The new tool uses AI to help developers annotate data without having to manually draw labels on an entire data set of images. Simply selecting the “Auto label” button from the dashboard automatically labels uploaded image samples. And it’s backed by IBM Cloud Object Storage, which is optimized for data-hungry machine learning and cloud-native workloads.

https://twitter.com/bourdakos1/status/1201928317668089857?s=20

Here’s how to access and use the new Cloud Annotations tool:

  • Upload and label a subset of photos via the Cloud Annotations GUI.
  • Train a model following these instructions.

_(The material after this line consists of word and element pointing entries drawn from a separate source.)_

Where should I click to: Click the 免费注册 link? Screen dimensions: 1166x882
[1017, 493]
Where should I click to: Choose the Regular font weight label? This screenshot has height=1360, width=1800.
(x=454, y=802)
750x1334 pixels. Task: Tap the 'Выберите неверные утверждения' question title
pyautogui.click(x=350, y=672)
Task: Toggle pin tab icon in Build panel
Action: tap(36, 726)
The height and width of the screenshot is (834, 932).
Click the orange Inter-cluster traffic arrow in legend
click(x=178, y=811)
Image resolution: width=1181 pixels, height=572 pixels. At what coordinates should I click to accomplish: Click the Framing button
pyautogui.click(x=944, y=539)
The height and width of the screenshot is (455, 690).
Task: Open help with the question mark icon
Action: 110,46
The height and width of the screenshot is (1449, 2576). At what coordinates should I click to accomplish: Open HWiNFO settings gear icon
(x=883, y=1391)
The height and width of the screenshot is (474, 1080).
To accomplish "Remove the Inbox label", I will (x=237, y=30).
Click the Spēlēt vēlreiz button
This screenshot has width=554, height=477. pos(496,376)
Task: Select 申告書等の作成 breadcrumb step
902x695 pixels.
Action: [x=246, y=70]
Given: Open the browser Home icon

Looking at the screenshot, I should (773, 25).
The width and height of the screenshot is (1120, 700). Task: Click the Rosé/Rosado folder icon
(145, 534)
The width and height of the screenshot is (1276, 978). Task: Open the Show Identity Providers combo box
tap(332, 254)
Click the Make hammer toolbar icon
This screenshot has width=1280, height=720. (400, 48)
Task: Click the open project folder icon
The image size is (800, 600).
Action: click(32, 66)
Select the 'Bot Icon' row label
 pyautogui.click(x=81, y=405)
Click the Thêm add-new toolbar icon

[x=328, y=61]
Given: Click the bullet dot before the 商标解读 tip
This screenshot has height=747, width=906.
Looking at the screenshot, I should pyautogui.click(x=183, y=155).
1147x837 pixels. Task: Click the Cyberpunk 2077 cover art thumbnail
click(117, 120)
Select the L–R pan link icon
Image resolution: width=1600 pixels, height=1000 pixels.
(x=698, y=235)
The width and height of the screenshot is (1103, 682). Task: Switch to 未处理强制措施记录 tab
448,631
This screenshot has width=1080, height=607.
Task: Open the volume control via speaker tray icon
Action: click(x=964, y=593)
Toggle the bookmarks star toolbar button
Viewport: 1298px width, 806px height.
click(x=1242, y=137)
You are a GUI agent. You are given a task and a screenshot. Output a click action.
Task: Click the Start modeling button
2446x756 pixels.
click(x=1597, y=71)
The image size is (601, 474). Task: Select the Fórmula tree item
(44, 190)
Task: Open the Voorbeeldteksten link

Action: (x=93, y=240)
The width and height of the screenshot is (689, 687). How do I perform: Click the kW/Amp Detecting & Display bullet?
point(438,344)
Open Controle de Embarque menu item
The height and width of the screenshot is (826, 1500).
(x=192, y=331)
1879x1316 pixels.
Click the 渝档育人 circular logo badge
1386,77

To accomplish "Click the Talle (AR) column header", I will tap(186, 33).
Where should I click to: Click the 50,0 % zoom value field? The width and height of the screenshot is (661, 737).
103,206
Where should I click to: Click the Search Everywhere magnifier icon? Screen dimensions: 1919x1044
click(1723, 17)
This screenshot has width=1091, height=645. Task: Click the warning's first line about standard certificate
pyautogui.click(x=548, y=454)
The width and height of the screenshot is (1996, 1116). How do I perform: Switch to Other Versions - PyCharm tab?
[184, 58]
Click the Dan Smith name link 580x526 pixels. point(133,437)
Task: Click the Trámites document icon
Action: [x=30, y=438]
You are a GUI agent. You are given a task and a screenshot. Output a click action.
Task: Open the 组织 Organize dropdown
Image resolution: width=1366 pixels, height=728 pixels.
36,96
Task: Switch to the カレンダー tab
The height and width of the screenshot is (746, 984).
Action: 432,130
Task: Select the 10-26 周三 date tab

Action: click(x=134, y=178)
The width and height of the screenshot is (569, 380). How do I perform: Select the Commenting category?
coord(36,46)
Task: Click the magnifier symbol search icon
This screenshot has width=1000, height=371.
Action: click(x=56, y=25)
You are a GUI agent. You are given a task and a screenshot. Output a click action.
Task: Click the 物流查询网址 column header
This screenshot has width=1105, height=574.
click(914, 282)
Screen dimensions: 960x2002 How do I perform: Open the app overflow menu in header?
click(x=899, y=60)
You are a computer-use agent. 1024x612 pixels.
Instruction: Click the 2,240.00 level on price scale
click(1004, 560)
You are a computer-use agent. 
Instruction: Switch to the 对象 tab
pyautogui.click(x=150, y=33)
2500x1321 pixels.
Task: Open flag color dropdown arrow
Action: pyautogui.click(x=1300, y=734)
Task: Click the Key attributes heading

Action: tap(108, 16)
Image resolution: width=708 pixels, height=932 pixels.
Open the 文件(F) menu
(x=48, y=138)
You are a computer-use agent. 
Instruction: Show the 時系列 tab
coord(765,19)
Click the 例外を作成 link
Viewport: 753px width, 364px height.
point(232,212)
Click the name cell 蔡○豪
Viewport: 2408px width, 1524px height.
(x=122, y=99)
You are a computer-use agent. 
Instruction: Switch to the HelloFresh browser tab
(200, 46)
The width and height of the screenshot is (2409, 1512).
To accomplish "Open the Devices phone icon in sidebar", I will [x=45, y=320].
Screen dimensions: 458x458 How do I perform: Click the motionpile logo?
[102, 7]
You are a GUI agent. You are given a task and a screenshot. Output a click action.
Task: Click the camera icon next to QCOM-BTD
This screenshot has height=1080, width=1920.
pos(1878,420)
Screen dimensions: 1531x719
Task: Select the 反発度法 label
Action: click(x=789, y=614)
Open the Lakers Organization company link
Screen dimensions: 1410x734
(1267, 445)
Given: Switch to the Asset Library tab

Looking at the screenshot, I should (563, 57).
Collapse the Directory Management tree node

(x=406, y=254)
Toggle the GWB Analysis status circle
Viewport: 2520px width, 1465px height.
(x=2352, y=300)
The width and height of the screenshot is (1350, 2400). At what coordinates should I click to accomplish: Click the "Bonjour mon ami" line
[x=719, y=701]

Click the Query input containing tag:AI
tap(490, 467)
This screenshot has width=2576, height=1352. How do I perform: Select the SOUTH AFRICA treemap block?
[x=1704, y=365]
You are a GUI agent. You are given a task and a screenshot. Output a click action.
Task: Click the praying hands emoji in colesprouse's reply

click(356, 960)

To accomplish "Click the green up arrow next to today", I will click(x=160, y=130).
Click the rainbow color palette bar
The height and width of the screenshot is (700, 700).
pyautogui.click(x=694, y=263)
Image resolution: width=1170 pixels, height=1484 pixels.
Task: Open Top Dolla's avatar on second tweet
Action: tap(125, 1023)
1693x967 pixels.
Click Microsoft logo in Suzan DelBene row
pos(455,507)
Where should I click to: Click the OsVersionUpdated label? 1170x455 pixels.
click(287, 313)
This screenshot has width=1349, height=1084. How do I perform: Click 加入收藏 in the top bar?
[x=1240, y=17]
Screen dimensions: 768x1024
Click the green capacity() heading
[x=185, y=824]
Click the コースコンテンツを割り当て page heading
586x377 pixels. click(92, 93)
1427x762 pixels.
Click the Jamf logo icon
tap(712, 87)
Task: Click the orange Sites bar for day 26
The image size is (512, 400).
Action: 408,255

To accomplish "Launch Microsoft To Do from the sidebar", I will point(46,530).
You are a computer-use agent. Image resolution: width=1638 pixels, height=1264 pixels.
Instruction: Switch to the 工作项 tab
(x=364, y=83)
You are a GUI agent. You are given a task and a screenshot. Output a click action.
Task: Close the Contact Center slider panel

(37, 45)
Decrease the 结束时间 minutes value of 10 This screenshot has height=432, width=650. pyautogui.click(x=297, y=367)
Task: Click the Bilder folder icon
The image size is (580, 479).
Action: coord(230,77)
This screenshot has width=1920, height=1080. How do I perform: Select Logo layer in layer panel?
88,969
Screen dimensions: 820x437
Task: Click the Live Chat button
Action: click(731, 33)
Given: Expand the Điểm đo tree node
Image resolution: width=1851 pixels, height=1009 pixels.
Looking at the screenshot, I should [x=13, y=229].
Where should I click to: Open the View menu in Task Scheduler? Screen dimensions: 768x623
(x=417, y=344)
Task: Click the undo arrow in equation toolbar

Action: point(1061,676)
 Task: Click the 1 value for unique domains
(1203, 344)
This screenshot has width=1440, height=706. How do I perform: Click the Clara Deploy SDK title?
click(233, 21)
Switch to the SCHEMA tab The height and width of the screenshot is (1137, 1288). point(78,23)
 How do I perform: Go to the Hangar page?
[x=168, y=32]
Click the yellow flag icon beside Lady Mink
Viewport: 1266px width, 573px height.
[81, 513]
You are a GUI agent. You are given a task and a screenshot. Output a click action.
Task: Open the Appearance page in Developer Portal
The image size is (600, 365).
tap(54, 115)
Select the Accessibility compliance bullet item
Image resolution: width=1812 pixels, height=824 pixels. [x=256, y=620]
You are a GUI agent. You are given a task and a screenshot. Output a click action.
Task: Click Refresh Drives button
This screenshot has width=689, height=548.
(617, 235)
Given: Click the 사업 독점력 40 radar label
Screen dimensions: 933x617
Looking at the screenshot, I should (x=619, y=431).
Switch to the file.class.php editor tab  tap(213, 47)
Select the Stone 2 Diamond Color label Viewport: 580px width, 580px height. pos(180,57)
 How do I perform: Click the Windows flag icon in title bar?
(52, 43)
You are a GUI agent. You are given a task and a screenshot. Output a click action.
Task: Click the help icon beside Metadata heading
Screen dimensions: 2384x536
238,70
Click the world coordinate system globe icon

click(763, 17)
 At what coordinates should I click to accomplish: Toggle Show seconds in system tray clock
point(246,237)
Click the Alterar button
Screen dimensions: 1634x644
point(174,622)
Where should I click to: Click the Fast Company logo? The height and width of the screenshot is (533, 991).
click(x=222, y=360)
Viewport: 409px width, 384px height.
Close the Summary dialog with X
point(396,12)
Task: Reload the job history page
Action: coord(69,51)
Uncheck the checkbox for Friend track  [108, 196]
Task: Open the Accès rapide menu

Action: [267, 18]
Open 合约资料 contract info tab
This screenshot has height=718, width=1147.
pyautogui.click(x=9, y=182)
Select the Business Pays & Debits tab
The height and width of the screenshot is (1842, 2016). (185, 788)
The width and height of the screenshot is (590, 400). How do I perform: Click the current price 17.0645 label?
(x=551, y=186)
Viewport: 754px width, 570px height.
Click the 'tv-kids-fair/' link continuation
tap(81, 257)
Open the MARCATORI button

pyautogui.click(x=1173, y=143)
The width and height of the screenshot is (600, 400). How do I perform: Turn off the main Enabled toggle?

The tool will use that model to label more photos.
  • Select “Auto label” in the GUI.
  • Review new labels.

A number of companies offer tools that automatically label images for the purpose of machine learning model training. In March 2019, Intel open-sourced Computer Vision Annotation Tool (CVAT), a toolkit for data labeling that’s deployed via Docker and accessed through a browser-based interface (or optionally embedded into platforms like Onepanel). Roughly a year before that, Google released Fluid Annotation, which leverages AI to annotate class labels and outline every object and background region in a picture.

It’s estimated that the data annotation tools market could be worth $1.6 billion by 2025, and some companies are already cashing in.

San Francisco-based Scale employs a combination of human data labelers and machine learning algorithms to sort through raw, unlabeled streams for clients like Lyft, General Motors, Zoox, Voyage, nuTonomy, and Embark. Supervisely operates on the same model: a combination of deep learning models and crowd collaboration. Sweden-based Mapillary creates a database of street-level images and uses computer vision technology to analyze the data contained in those images. And Austin, Texas-based Alegion, which in August 2019 raised $12 million in venture capital, provides a range of labeling and annotation services for enterprise data science teams.

Companies like DefinedCrown take a different tack. The three-year-old Seattle-based startup, which describes itself as a “smart” data curation platform, offers a bespoke model-training service to clients in customer service, automotive, retail, health care, and enterprise sectors.